Flavio Felice – Fabio G. Angelini
“Europa”, 22 luglio 2014
Assumendo la prospettiva liberale e dell’economia sociale di mercato einaudiana e sturziana, le riforme istituzionali esprimono la qualità del rapporto tra governanti e governati e l’idea che la maggioranza politica pro tempore ha dei confini tra autorità e libertà, ne consegue che il livello di «inclusività» (Acemoglu-Robinson) delle nostre istituzioni politiche ed economiche rappresenta un problema tutt’altro che teorico.
Esso, infatti, produce risvolti e implicazioni di non poco conto che, se sottovalutati, possono rappresentare l’allarmante segnale di un sistema politico ed economico incapace di creare prosperità e crescita economica.
Sin qui non pare che il tema delle riforme istituzionali e, soprattutto, quello della tenuta del nostro modello sociale sia stato affrontato ponendo la giusta attenzione al tema dell’inclusività. Cercheremo perciò di seguito di analizzarne le ragioni e gli effetti.
I vincoli europei, che comprimono in modo così rilevante la nostra sovranità, specie nel campo della definizione dei livelli essenziali dei diritti sociali e delle connesse esigenze finanziarie, rappresentano un dato rispetto al quale pare ormai irrealistico pensare di fare qualsivoglia passo indietro; né, a nostro parere, una simile soluzione pare auspicabile.

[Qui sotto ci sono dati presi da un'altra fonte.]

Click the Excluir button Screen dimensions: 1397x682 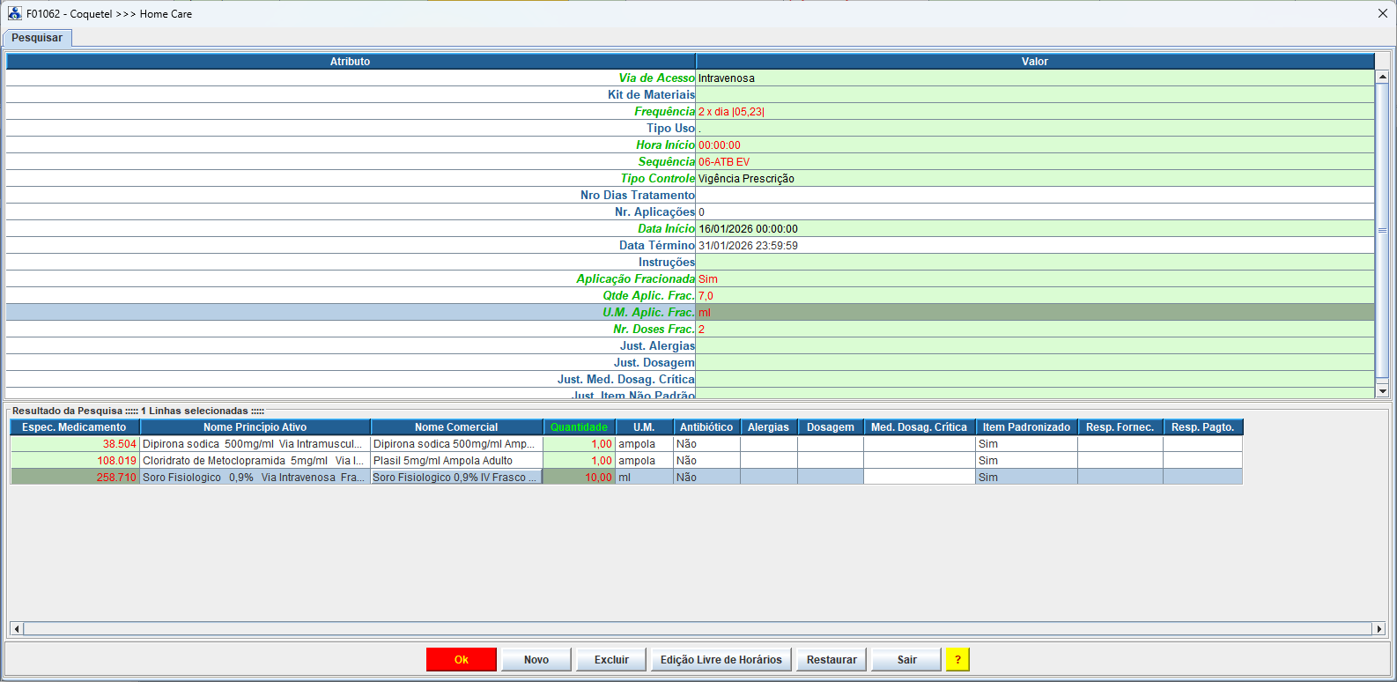[611, 660]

Senonché, proprio in nome della stabilità finanziaria e della salvaguardia della moneta unica, i governi dei paesi meno virtuosi, tra cui l’Italia, hanno adottato significativi interventi in grado di incidere sulla stabilità macroeconomica e sulla riduzione del peso del settore pubblico con conseguenze anche gravi sulla tenuta del modello sociale, senza però raggiungere significativi risultati sul fronte della crescita economica. Di qui, in molti hanno sostenuto una sorta di imprescindibile trade-off tra crescita e rigore.

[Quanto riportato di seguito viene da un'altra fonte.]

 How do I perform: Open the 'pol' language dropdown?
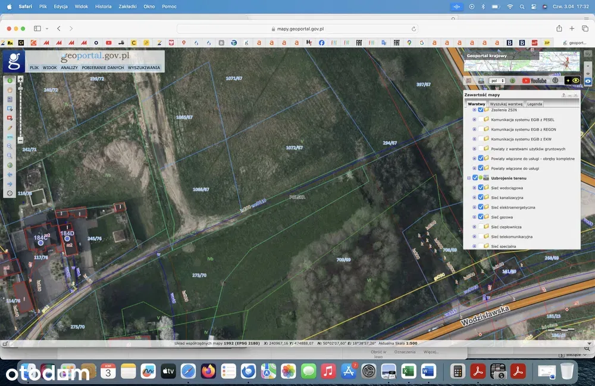[x=497, y=80]
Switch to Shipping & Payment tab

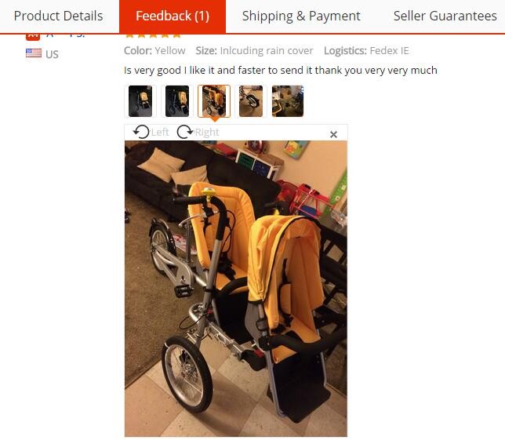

L’assenza di risultati incoraggianti, a fronte dell’adozione delle politiche di austerità, a parere di chi scrive, pare imputabile non tanto alla logica del rigore, quanto alla tendenza dei governi che si sono sin qui succeduti ad affrontare il tema delle riforme necessarie a far ripartire l’economia italiana con un approccio eccessivamente ingegneristico, fondato sulla pretesa di applicare ricette preconfezionate, senza preoccuparsi di creare quelle condizioni istituzionali e sociali in grado, da un lato, di stimolare l’innovazione e, dall’altro, di contenere la discrezionalità del potere politico, al fine di ottenere una maggiore credibilità istituzionale.
In altri termini, gli ostacoli alla crescita economica non andrebbero rintracciati banalmente in una presunta incompetenza dei governi precedenti e tanto meno nella logica del rigore, bensì, nelle caratteristiche (mai rimosse) profondamente “estrattive” del nostro sistema istituzionale ed economico che, anche in sede di implementazione delle raccomandazioni delle istituzioni europee ed internazionali, hanno finito per contenerne l’impatto positivo, talvolta, sovvertendone persino le finalità.

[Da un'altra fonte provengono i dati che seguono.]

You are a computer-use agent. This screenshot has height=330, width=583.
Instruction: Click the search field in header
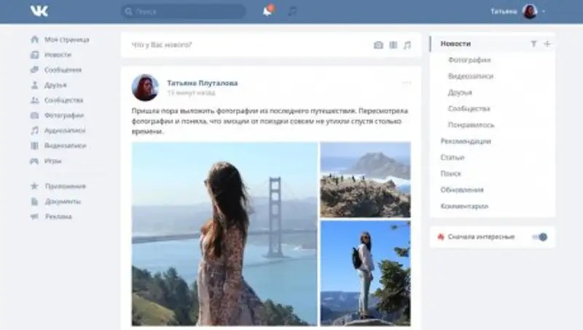click(x=183, y=12)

Va riconosciuto che il governo Renzi ha impresso un cambio di passo significativo nella politica italiana. Tuttavia, rispetto alla “trappola estrattiva” delle nostre istituzioni non pare che siano stati fatti ancora decisivi passi avanti. Anzi, temiamo che, tanto la riforma della pubblica amministrazione, quanto quella del senato e del Titolo V, siano destinate ad accentuare proprio i caratteri “estrattivi” delle nostre istituzioni, piuttosto che ad invertire la tendenza nel segno dell’inclusione e della liberazione delle energie vive del paese.
La strategia renziana ha senza dubbio portato ottimi frutti sul fronte del consenso. È però sul terreno dell’inclusività delle istituzioni che la nuova classe dirigente, se vorrà davvero cambiare verso all’Italia, dovrà dimostrare di essere diversa rispetto alla precedente.
La ripresa della nostra economia, infatti, non passerà solo attraverso un ricambio generazionale o una diversa strategia comunicativa, per quanto necessari e a lungo auspicati. Nel medio periodo, tali espedienti potrebbero anche portare ad alcuni segnali di ripresa, ma difficilmente essa potrà dimostrarsi sostenibile e duratura.
Ciò che, invece, questa rinnovata classe dirigente dovrà necessariamente dimostrare di possedere, sulla scia della grande tradizione liberale e dell’economia sociale di mercato di Luigi Einaudi e di Luigi Sturzo, è la capacità di abbandonare quelle logiche estrattive che hanno governato il paese per troppi anni e che hanno sin qui permesso a una oligarchia di trarre grandi vantaggi a spese del resto della società.